Wir alle haben Macht und möchten Einfluss nehmen. Die Lust auf Macht und Wirksamkeit ist eine kostbare Kraft. Entscheidend ist, wofür und wie ich meine Macht einsetze. Die Versuchung, Macht als Herrschaftsinstrument für eigene Interessen zu missbrauchen, ist immer gegeben. Der Wille zur Macht als Instrument der Unterwerfung anderer verletzt die Würde von Menschen und Tieren und zerstört Leben. Die kritische Reflexion auf das eigene Verhalten und die eigenen Haltungen gehören nach Ignatius unbedingt zu einem mündigen Christsein und zu einer lebendigen Spiritualität. Begegne ich Menschen, Tieren, Pflanzen und Bäumen mit Respekt und Wertschätzung, oder sind sie nur ein Mittel, um meine eigenen Bedürfnisse zu befriedigen und mein Ego zu steigern, frei nach Zefanja, Kapitel 2,15: „Ich und sonst niemand!“
Immer wieder gilt es eine Art Feintuning vorzunehmen und Lebensspuren von Todesspuren zu unterscheiden. Es mangelt uns nicht an Wissen, sondern an Mut und Entschiedenheit, das Erkannte auch umzusetzen. Für eine verantwortungsvolle Ausübung von Macht braucht es Com-Passion. Es braucht Mitempfinden und Mut, entschieden zu handeln. Wirkmächtigkeit geschieht aus der Haltung des Respekts vor allem, was lebt, vor jedem Menschen, jedem Tier, jedem Baum und jeder Pflanze. Nachhaltig handeln wir dort, wo wir eigene und fremde Grenzen achten und Leben fördern und schützen. Als tägliche Übung empfiehlt Ignatius: Aufmerksamkeit, Selbstreflexion und Gebet.

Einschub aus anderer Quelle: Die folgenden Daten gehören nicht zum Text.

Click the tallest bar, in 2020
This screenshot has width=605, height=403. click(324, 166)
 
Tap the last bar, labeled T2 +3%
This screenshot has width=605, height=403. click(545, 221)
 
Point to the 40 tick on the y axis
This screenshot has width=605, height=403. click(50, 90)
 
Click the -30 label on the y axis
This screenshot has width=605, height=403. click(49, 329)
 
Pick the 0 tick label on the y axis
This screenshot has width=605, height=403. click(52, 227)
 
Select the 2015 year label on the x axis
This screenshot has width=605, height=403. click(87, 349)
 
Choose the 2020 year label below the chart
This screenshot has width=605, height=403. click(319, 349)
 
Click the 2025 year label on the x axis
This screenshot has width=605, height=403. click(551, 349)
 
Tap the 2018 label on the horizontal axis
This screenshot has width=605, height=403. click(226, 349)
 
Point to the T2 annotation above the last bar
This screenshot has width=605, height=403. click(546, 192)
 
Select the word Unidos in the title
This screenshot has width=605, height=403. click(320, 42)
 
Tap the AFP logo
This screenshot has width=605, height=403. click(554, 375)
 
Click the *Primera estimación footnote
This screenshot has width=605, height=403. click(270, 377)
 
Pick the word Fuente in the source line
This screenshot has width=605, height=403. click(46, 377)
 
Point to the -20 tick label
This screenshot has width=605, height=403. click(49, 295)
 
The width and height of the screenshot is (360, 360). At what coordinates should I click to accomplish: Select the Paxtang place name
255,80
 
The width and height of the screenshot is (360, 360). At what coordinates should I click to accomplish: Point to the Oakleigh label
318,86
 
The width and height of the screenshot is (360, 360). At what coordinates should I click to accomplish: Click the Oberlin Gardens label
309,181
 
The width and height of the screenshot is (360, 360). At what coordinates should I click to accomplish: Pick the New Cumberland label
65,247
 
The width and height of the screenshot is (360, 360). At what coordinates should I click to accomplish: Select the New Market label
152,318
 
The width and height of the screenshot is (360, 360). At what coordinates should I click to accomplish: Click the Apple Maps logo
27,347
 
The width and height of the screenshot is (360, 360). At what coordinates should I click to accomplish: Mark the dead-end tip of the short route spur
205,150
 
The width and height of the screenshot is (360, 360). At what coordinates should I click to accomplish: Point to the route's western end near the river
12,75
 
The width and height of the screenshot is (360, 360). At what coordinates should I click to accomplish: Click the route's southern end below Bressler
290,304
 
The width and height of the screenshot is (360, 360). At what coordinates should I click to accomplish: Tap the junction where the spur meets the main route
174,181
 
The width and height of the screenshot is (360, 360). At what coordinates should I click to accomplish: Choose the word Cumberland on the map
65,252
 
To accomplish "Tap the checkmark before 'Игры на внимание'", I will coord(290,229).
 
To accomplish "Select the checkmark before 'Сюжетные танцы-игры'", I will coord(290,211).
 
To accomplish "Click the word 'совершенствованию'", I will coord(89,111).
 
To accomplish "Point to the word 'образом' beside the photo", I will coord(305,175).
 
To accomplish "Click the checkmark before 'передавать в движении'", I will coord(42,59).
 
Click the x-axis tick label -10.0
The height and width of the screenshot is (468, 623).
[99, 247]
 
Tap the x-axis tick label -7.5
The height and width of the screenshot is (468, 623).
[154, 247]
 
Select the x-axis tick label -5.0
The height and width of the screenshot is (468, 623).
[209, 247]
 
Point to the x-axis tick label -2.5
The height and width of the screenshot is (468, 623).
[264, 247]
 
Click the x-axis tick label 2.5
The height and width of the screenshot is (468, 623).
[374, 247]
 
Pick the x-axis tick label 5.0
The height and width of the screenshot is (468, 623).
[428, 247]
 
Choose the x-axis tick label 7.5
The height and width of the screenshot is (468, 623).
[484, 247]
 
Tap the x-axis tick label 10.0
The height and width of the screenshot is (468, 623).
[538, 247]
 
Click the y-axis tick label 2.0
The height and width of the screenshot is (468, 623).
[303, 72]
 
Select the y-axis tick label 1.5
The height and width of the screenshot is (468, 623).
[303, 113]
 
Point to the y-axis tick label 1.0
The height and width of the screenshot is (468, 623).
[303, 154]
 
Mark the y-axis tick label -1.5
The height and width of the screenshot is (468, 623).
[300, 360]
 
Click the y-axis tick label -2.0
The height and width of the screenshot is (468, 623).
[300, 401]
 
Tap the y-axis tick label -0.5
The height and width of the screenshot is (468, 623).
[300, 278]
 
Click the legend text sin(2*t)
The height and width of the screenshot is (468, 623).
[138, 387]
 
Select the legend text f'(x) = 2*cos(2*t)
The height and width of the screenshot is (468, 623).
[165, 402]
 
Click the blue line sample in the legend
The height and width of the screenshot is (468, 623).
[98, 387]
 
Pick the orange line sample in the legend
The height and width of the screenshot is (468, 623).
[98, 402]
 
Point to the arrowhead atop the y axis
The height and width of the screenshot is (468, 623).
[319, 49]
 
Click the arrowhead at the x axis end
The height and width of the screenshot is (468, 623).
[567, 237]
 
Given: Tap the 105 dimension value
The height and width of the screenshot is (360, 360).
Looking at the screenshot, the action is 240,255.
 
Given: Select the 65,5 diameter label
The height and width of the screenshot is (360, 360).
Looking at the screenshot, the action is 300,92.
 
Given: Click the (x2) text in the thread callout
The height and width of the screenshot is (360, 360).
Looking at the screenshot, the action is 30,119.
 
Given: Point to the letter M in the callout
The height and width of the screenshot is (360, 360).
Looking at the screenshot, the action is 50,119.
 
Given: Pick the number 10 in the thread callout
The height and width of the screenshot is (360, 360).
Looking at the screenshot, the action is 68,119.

„Denn es wird nicht möglich sein, sich für große Dinge zu engagieren allein mit Lehren, ohne eine „Mystik“, die uns beseelt, ohne innere Beweggründe, die das persönliche und gemeinschaftliche Handeln anspornen, motivieren, ermutigen und ihm Sinn verleihen.“ (Papst Franziskus, Laudato si, 216).
Der letzte Sonntag im Kirchenjahr konfrontiert uns mit göttlicher Anders-Macht, mit menschlichem Machtmissbrauch, mit neuer Ermächtigung durch Gottes heiligen Geist.
Dr. Gabriela Grunden, München
Literatur:
Ignatius von Loyola, Geistliche Übungen. Nach dem spanischen Autograph übersetzt von Peter Knauer, Würzburg 2008.
Papst Franziskus, Laudato si. Über die Sorge für das gemeinsame Haus, Stuttgart 2015.
Katharina Ganz, Kreativität aus Vulnerabilität am Beispiel der Ordensgründerin Antonia Werr (1813-1868), Würzburg 2016.
Hildegund Keul, Thomas Müller (Hg.), Verwundbar. Theologische und humanwissenschaftliche Perspektiven zur menschlichen Vulnerabilität, Würzburg 2020.